● **What is asked**:
Retype the stretch of items from the line containing "Task: Click the Community" through the line containing "will [193, 65].", both included, and nothing else.

● **Listed entries**:
-*-*-

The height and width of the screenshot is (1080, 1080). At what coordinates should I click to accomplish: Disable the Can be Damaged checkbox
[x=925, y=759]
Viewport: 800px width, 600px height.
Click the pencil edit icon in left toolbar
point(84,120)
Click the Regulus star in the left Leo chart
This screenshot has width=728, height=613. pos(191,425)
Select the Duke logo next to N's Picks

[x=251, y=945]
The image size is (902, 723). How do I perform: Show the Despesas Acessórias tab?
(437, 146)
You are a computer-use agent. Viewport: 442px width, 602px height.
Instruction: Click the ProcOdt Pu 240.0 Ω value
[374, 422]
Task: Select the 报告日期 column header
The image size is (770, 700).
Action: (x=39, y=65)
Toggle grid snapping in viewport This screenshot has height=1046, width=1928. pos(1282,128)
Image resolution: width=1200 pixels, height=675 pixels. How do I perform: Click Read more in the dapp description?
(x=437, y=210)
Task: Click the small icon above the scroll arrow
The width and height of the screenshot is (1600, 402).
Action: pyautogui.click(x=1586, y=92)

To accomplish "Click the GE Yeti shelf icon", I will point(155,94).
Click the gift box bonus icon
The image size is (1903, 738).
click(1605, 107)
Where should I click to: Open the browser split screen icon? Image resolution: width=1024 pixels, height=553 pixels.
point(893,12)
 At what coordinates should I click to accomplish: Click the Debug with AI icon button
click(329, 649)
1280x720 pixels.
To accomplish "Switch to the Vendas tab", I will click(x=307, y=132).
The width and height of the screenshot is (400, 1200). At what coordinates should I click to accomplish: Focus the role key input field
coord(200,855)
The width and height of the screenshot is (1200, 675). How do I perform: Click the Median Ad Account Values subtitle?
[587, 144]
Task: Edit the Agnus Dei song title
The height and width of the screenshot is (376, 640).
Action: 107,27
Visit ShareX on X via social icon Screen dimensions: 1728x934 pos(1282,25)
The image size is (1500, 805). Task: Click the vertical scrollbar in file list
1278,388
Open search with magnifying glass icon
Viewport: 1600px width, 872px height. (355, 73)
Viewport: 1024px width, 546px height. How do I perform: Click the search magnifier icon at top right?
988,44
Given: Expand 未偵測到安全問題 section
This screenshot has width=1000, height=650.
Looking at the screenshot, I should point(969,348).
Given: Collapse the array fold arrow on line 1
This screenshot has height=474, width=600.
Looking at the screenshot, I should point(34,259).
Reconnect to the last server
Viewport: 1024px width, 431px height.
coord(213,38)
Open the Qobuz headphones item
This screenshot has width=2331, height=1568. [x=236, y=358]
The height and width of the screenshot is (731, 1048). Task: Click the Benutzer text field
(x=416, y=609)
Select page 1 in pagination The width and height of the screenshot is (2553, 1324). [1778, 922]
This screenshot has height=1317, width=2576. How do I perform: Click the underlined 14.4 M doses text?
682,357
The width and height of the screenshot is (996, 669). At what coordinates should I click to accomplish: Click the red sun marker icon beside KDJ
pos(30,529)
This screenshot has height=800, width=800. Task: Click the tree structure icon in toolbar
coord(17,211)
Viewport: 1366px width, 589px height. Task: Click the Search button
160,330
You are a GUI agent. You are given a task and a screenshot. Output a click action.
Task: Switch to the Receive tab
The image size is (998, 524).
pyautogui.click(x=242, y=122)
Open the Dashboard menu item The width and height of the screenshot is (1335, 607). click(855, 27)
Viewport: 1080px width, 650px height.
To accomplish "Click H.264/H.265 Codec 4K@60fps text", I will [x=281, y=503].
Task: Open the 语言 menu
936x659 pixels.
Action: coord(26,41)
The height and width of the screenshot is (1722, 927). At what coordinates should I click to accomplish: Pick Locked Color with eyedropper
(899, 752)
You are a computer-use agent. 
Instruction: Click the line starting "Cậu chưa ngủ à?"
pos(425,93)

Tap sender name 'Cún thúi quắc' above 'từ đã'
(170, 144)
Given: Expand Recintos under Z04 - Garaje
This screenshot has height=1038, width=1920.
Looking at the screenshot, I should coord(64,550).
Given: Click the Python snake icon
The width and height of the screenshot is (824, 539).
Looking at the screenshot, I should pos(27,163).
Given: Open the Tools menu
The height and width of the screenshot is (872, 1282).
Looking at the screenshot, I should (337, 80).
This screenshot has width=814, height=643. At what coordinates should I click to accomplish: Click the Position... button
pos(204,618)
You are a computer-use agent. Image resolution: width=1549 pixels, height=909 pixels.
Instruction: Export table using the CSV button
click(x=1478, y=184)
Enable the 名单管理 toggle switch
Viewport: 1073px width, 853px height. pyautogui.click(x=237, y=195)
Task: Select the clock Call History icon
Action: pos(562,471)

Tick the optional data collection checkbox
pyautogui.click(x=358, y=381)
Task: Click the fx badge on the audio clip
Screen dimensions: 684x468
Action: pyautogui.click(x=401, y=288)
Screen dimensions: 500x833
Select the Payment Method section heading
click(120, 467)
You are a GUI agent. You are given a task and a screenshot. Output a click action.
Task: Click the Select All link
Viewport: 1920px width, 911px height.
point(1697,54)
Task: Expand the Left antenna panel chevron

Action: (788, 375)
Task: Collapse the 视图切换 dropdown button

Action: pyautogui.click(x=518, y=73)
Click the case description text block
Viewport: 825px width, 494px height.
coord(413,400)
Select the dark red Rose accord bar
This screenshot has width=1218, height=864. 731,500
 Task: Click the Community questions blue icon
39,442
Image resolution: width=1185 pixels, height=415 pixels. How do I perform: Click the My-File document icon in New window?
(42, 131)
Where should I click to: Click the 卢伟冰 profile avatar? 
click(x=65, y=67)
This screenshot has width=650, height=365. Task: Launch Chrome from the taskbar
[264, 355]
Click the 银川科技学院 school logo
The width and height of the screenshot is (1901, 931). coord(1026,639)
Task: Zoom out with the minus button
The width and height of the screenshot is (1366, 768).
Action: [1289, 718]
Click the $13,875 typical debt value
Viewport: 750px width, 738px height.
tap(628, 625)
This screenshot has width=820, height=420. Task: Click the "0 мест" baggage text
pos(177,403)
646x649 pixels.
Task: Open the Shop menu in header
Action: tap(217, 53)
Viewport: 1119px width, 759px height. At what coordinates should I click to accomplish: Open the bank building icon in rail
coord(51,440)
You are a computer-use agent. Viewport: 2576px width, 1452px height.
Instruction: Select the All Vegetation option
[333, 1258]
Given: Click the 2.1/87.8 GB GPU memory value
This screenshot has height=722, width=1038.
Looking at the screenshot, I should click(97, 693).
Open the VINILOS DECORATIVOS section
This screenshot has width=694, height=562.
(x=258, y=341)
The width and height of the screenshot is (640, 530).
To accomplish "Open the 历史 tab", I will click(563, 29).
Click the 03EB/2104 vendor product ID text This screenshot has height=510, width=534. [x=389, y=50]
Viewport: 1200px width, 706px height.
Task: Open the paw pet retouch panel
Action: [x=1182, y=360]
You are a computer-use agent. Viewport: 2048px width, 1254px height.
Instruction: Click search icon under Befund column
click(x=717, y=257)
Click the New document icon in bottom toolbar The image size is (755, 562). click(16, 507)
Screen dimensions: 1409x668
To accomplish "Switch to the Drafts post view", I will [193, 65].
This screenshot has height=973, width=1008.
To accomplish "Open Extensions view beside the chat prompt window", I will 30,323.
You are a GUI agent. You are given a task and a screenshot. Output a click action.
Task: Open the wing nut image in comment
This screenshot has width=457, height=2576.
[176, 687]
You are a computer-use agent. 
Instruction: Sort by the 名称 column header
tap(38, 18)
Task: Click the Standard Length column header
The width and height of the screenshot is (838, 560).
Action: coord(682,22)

-*-*-

● **Correct response**:
 Task: Click the Community questions blue icon
39,442
Image resolution: width=1185 pixels, height=415 pixels. How do I perform: Click the My-File document icon in New window?
(42, 131)
Where should I click to: Click the 卢伟冰 profile avatar? 
click(x=65, y=67)
This screenshot has width=650, height=365. Task: Launch Chrome from the taskbar
[264, 355]
Click the 银川科技学院 school logo
The width and height of the screenshot is (1901, 931). coord(1026,639)
Task: Zoom out with the minus button
The width and height of the screenshot is (1366, 768).
Action: [1289, 718]
Click the $13,875 typical debt value
Viewport: 750px width, 738px height.
tap(628, 625)
This screenshot has width=820, height=420. Task: Click the "0 мест" baggage text
pos(177,403)
646x649 pixels.
Task: Open the Shop menu in header
Action: tap(217, 53)
Viewport: 1119px width, 759px height. At what coordinates should I click to accomplish: Open the bank building icon in rail
coord(51,440)
You are a computer-use agent. Viewport: 2576px width, 1452px height.
Instruction: Select the All Vegetation option
[333, 1258]
Given: Click the 2.1/87.8 GB GPU memory value
This screenshot has height=722, width=1038.
Looking at the screenshot, I should click(97, 693).
Open the VINILOS DECORATIVOS section
This screenshot has width=694, height=562.
(x=258, y=341)
The width and height of the screenshot is (640, 530).
To accomplish "Open the 历史 tab", I will click(563, 29).
Click the 03EB/2104 vendor product ID text This screenshot has height=510, width=534. [x=389, y=50]
Viewport: 1200px width, 706px height.
Task: Open the paw pet retouch panel
Action: [x=1182, y=360]
You are a computer-use agent. Viewport: 2048px width, 1254px height.
Instruction: Click search icon under Befund column
click(x=717, y=257)
Click the New document icon in bottom toolbar The image size is (755, 562). click(16, 507)
Screen dimensions: 1409x668
To accomplish "Switch to the Drafts post view", I will [193, 65].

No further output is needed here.